Clinical efficacy of minimally invasive surgery transforaminal lumbar interbody fusion in treatment of upper lumbar disc herniation

  • 摘要:
      目的  探讨微创经椎间孔入路椎体间融合术(MISTLIF)治疗高位腰椎间盘突出症的临床疗效。
      方法  回顾性分析12例高位腰椎间盘突出症患者的临床资料。记录手术时间、术中出血量、术后引流量、视觉模拟评分法(VAS)评分、腰椎Oswestry功能障碍指数(ODI),术后随访12个月,采用改良MacNab疗效评定标准评估临床疗效。
      结果  12例患者均顺利接受MISTLIF,手术时间(118.33±15.86)min,术中出血量(114.17±39.42)mL,术后引流量(103.33±30.85)mL。所有患者随访均超过12个月,随访(13.50±1.31)个月。1例患者术中终板损伤,术后3个月随访时可见轻微椎间隙塌陷,术后12个月随访时可见椎间骨性融合。1例患者术后大腿前方出现麻木、疼痛等症状,6个月后好转。与术前比较,患者术后各时点VAS评分和ODI均降低,差异有统计学意义(P < 0.05)。
      结论  应用MISTLIF治疗高位腰椎间盘突出症的临床疗效满意,具有安全、有效、创伤小等优点。

     

    Abstract:
      Objective  To explore clinical efficacy of minimally invasive surgery transforaminal lumbar interbody fusion (MISTLIF) in the treatment of upper lumbar disc herniation.
      Methods  Retrospective analysis was performed for clinical data of 12 patients with high lumbar disc herniation.
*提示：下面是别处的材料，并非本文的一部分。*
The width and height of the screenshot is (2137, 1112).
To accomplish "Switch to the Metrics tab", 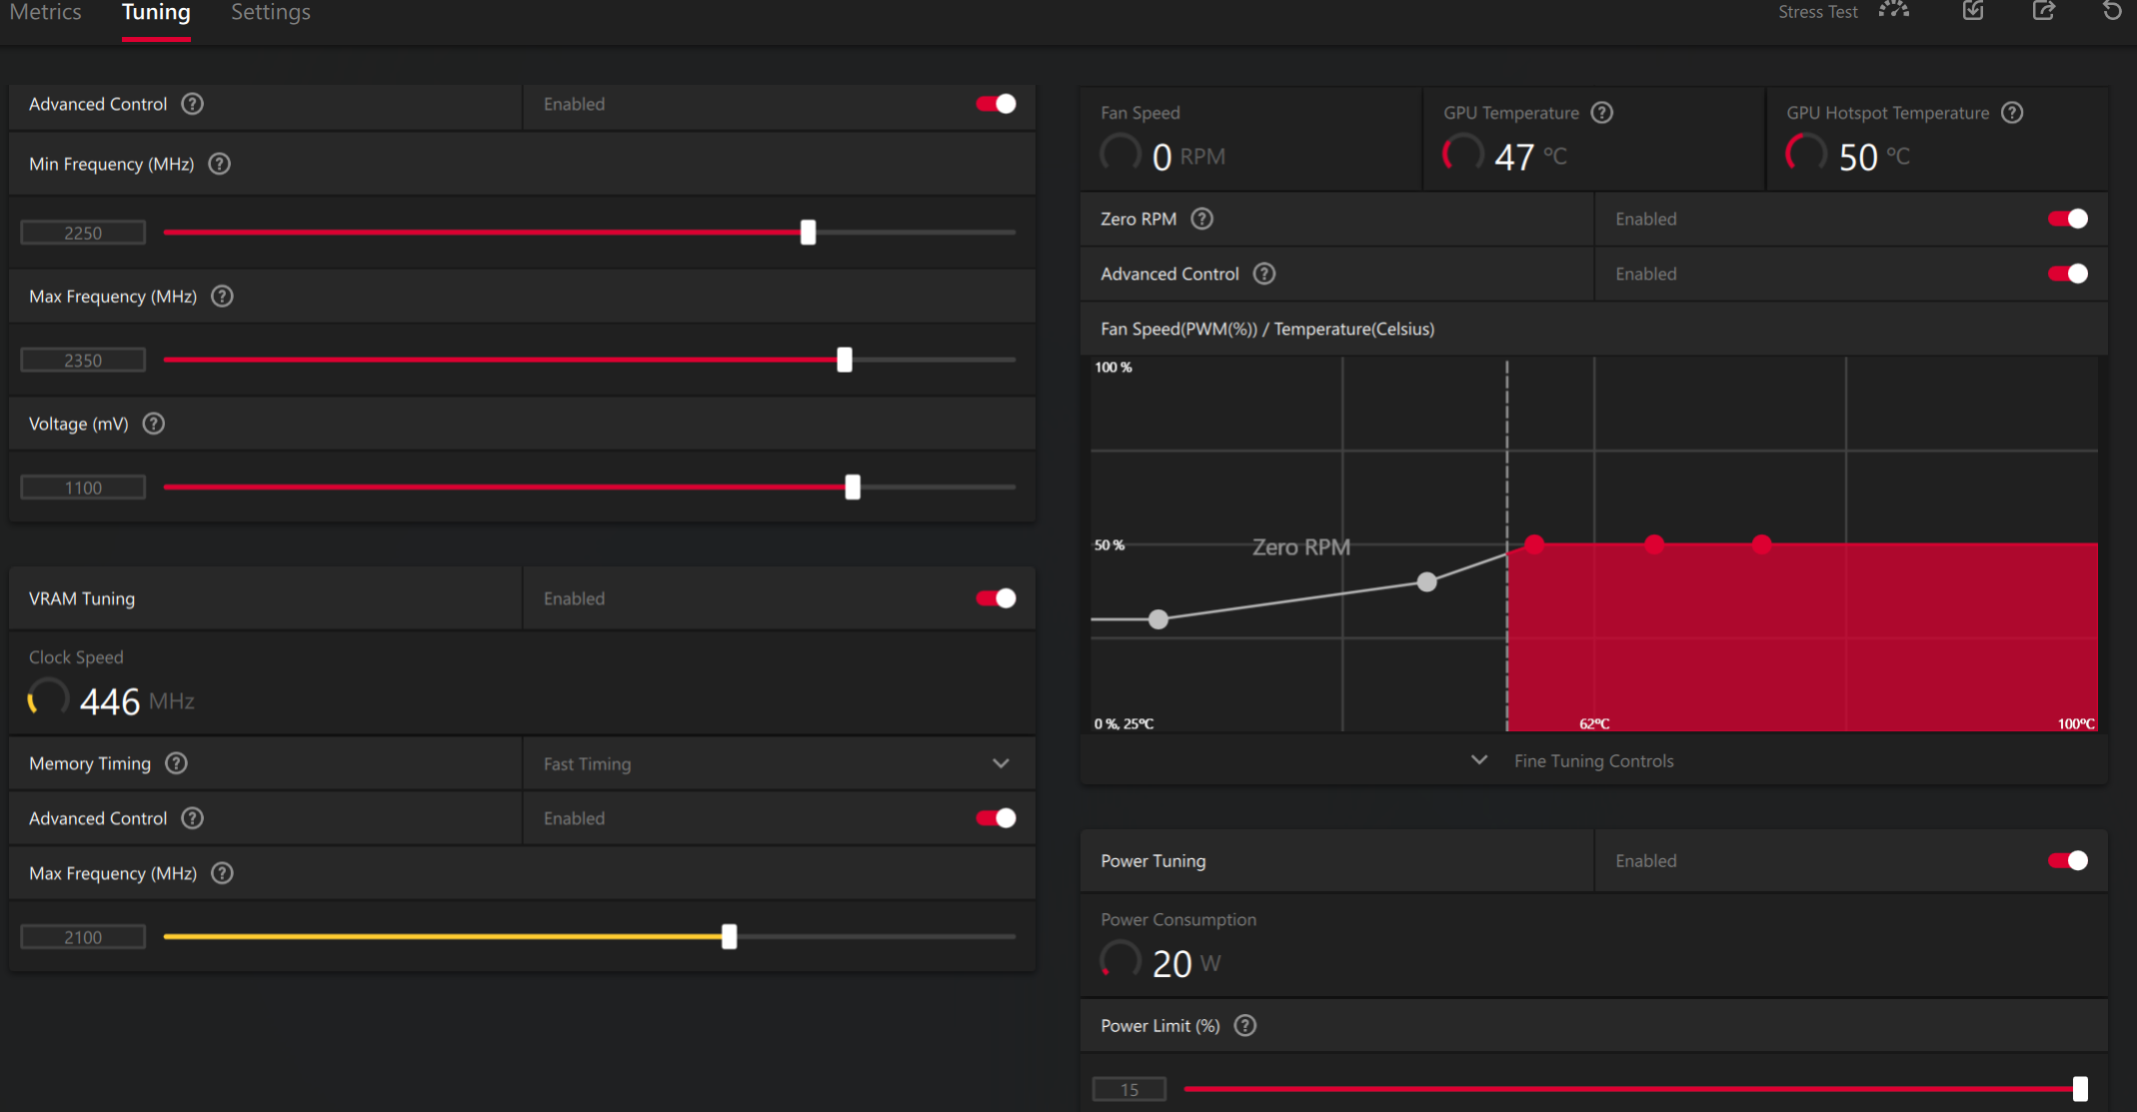I will (x=45, y=13).
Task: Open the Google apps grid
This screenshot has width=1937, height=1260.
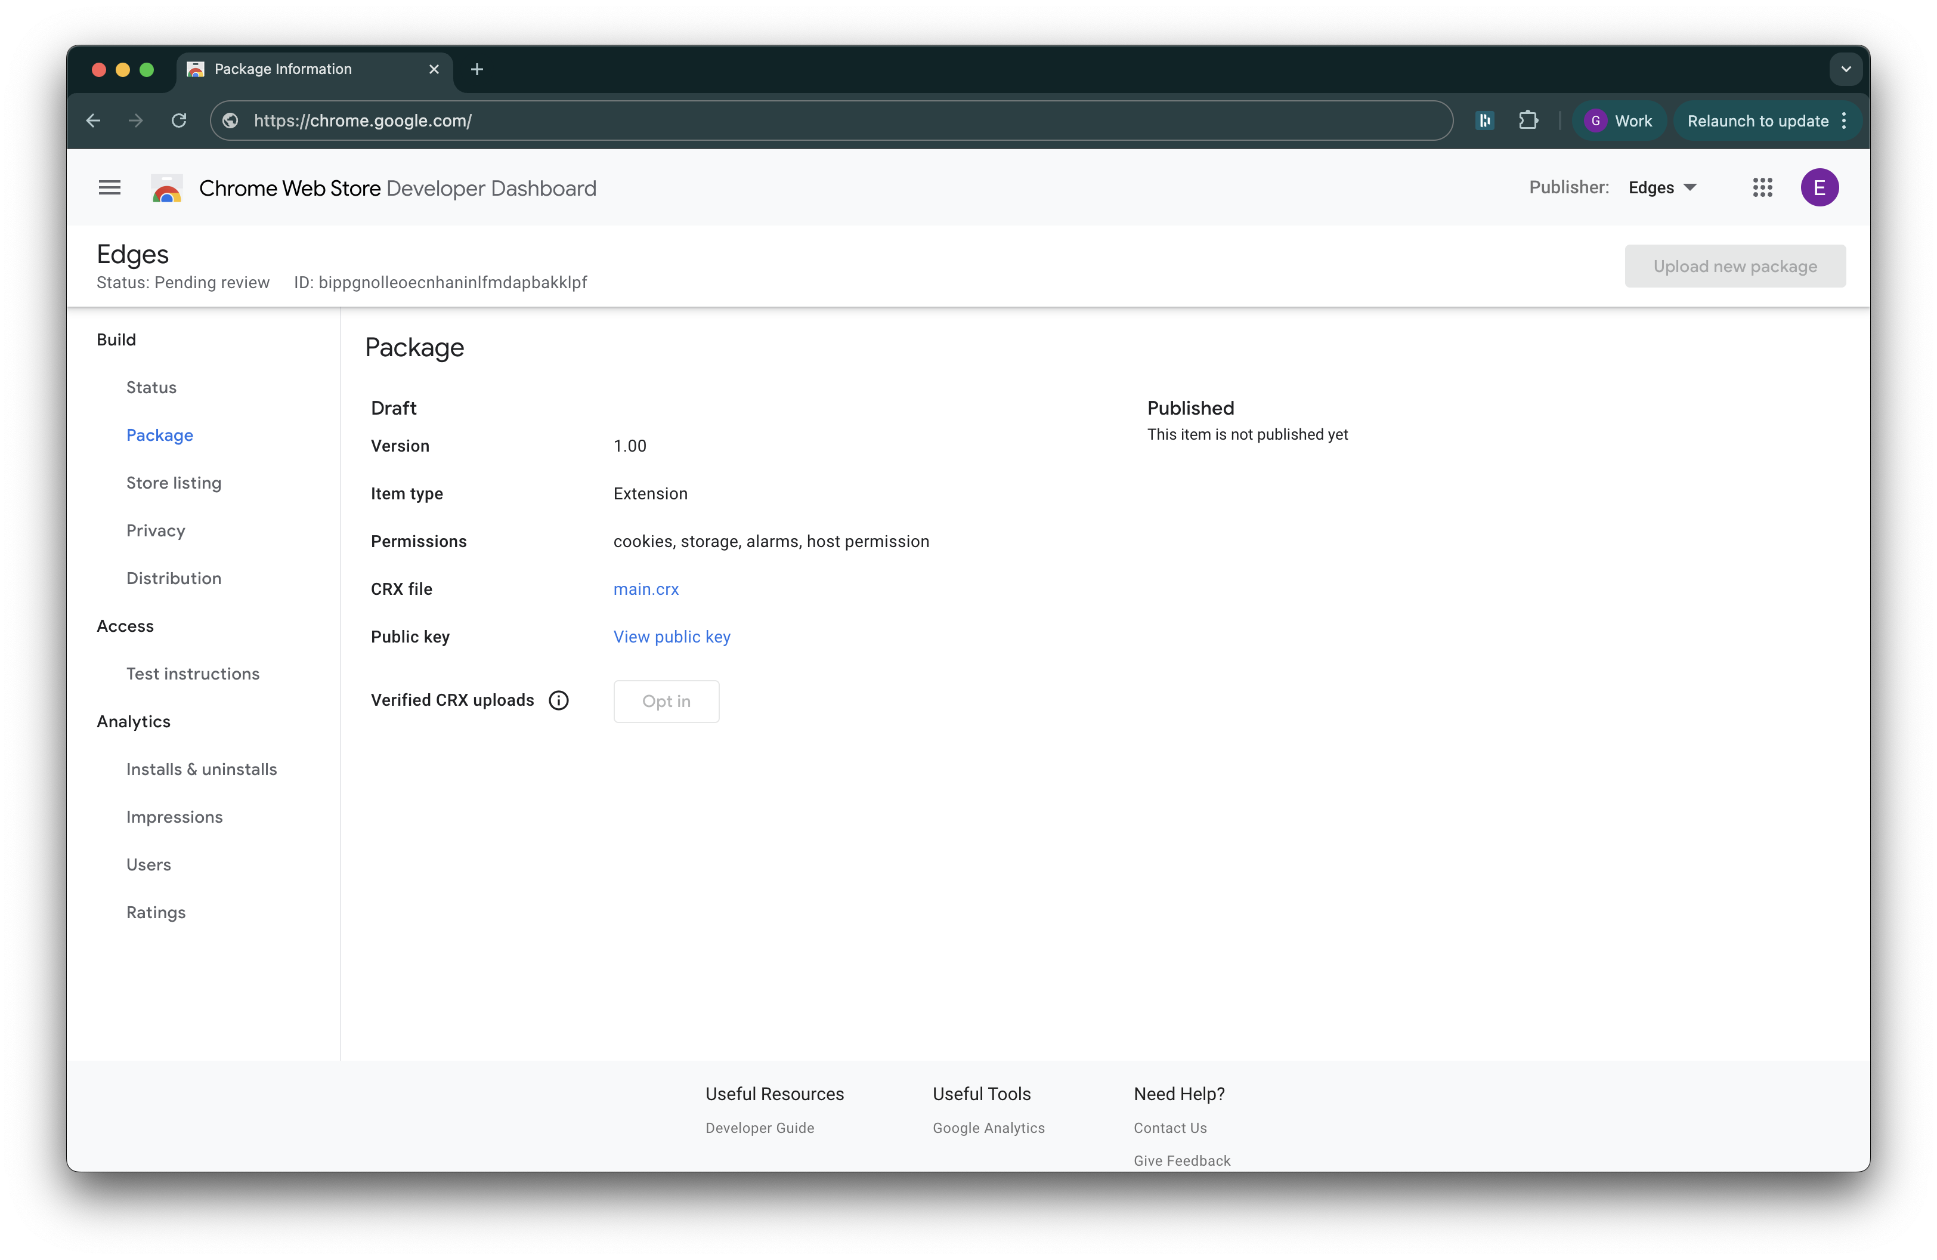Action: tap(1762, 188)
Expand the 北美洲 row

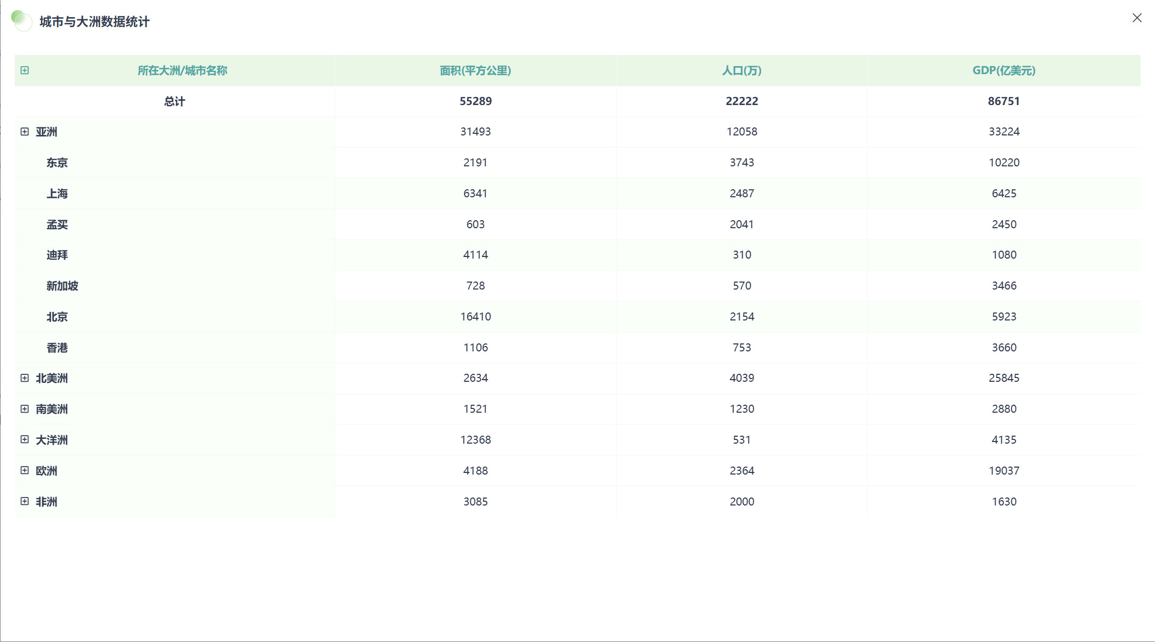(x=25, y=378)
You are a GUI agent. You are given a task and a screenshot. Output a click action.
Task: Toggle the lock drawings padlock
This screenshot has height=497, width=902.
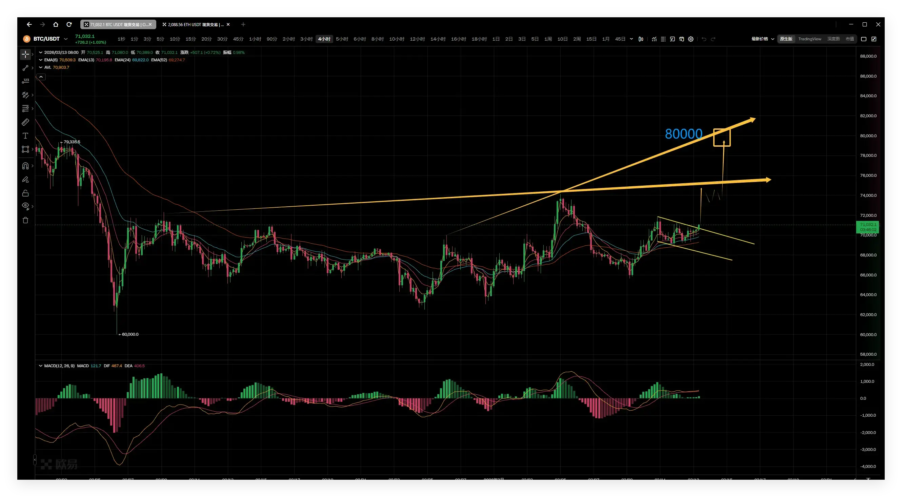click(25, 193)
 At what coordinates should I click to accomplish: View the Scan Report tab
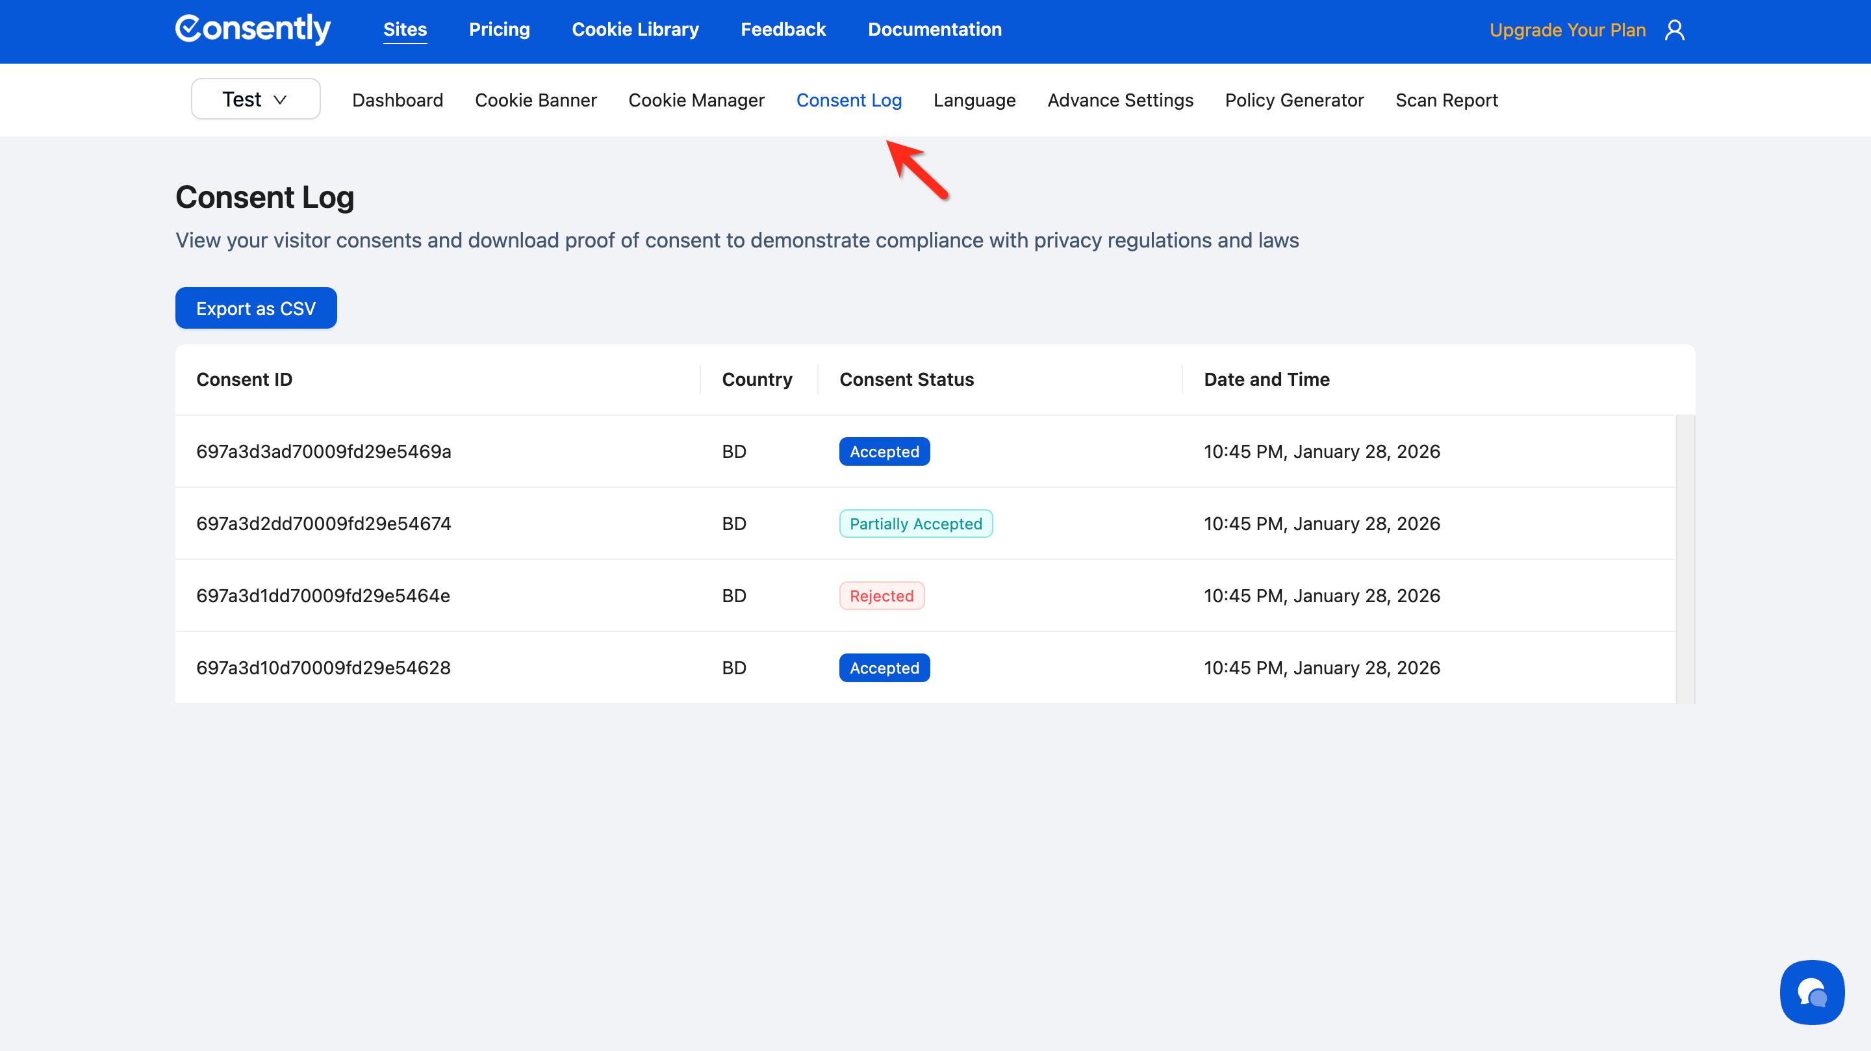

The operative time, intraoperative blood loss, postoperative drainage volume, Visual Analogue Scale (VAS) score, and lumbar Oswestry disability index (ODI) were recorded. The clinical efficacy was evaluated by modified MacNab efficacy assessment criteria at the 12-month follow-up.
      Results  All 12 patients successfully underwent MISTLIF, with operating time of (118.33±15.86) min, intraoperative blood loss of (114.17±39.42) mL, and postoperative drainage volume of (103.33±30.85) mL. All patients were followed up for more than 12 months, with follow-up time of (13.50±1.31) months. One patient had intraoperative endplate injury, slight vertebral space collapse was observed during the 3-month follow-up, and intervertebral bone fusion was achieved during the 12-month follow-up. One patient had numbness and pain in front of the thigh after surgery, which was improved after 6 months. Compared with preoperation, VAS scores and ODI of 12 patients were significantly decreased in each period after operation (P < 0.05).
      Conclusion  Application of MISTLIF in treatment of upper lumbar intervertebral disc herniation has a satisfactory clinical effect and has the advantages of safety, effectiveness, and less trauma.